Metastasis Flashcards
What are the 6 stages of metastasis?
Local invasion, intravasion, survival in circulation, extravasion into parenchyma of distant organ, adaptation to new environment and outgrowth of new tumours.
What are two tumour metastasis models?
Linear and parallel
What are the epithelial cell markers?
E-cadherin, Claudin and occludin.
What are mesenchymal cell markers?
N-cadherin, vimentin and fibronectin.
What are epithelial cell characteristics?
Cobblestoned, non-motile/invasive.
What are mesenchymal cell characteristics?
Elongated, motile, invasive.
What is EMT?
Epithelial mesenchymal transition
What drives EMT?
Regulators of epithelial cells: TWIST, SNAI1 and SANI1.
What does MMP-3 do in EMT?
Cleaves E-Cadherin
What happens to E-Cadherin in EMT and what does that cause?
Down regulated leading to less cell connectivity and tight junctions. Increases metastasis.
What factors allow tumour to break through epithelium?
EREG and PTGS2
What does ANGPTL4 do?
Dissciates vascular endothelial cell-cell junctions.
What does PTHRP do?
Enables osteolytic metastases into bones.
Whats are TAMs?
Tumour associated macrophages. Increase metastases.

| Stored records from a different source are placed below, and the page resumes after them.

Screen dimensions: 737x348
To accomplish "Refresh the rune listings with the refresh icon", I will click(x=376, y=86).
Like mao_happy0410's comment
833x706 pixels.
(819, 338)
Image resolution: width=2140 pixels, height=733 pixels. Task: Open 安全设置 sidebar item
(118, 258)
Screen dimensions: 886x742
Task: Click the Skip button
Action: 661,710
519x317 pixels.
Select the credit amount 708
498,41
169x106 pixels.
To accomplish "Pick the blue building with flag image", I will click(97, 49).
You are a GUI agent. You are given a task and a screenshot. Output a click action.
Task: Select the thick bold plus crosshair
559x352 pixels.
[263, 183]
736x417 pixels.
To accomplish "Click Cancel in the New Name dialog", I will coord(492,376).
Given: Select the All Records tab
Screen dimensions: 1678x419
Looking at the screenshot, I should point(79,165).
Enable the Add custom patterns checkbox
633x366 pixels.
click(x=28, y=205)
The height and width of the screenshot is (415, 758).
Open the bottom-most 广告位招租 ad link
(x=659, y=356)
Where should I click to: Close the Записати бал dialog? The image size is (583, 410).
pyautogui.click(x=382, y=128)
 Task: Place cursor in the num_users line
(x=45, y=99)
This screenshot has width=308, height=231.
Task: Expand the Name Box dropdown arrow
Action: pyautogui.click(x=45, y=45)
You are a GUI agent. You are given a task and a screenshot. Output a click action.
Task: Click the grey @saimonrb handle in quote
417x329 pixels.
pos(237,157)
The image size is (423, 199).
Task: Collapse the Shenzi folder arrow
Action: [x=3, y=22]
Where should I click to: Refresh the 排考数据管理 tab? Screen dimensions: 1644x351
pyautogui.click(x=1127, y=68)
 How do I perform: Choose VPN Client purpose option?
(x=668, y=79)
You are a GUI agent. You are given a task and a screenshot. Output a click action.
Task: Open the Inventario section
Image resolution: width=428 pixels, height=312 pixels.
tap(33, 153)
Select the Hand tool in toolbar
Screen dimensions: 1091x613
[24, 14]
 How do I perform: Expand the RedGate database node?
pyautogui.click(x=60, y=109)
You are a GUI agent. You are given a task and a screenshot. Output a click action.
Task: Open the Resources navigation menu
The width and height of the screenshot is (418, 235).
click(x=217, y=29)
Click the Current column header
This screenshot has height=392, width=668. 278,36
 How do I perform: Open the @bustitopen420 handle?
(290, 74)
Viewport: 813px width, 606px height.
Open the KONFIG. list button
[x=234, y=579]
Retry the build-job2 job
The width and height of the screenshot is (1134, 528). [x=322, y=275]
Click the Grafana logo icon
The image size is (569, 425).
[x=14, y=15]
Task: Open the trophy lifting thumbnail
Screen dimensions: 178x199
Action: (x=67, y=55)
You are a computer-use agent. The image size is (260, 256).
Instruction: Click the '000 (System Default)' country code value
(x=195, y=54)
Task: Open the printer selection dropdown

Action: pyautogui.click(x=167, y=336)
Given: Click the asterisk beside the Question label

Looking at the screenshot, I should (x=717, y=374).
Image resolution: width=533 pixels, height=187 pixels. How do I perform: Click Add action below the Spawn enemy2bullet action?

Do all patients have metastatic tumours?
No some have micro-metastases because they cannot adapt to new environment.
What happen after removal of primary tumour?
Increases in metastatic tumour activity because the primary tumour was secreting suppressor factors to keep micro-metastases dormant.
What suppressor factors can primary tumours secrete?
KAI1, RhoGDIs, JNK and p38.
What does KAI1 do?
Modulatesintegrin and growth receptor signalling.Modulates adhesion and migration.
What does RhoGDIs do?
Negatively regulates MMP2 and MMP9 ECM regulators.
Why cant micro-metastases form tumours in other organs?
Do not have all hallmarks of cancer. Often cannot undergo angiogenesis.
What do JNK and p38 do?
Cell cycle arrest and apoptosis in response to stress signals.
What do ID1 and ID3 do?
Increase metastatic growth, unknown why.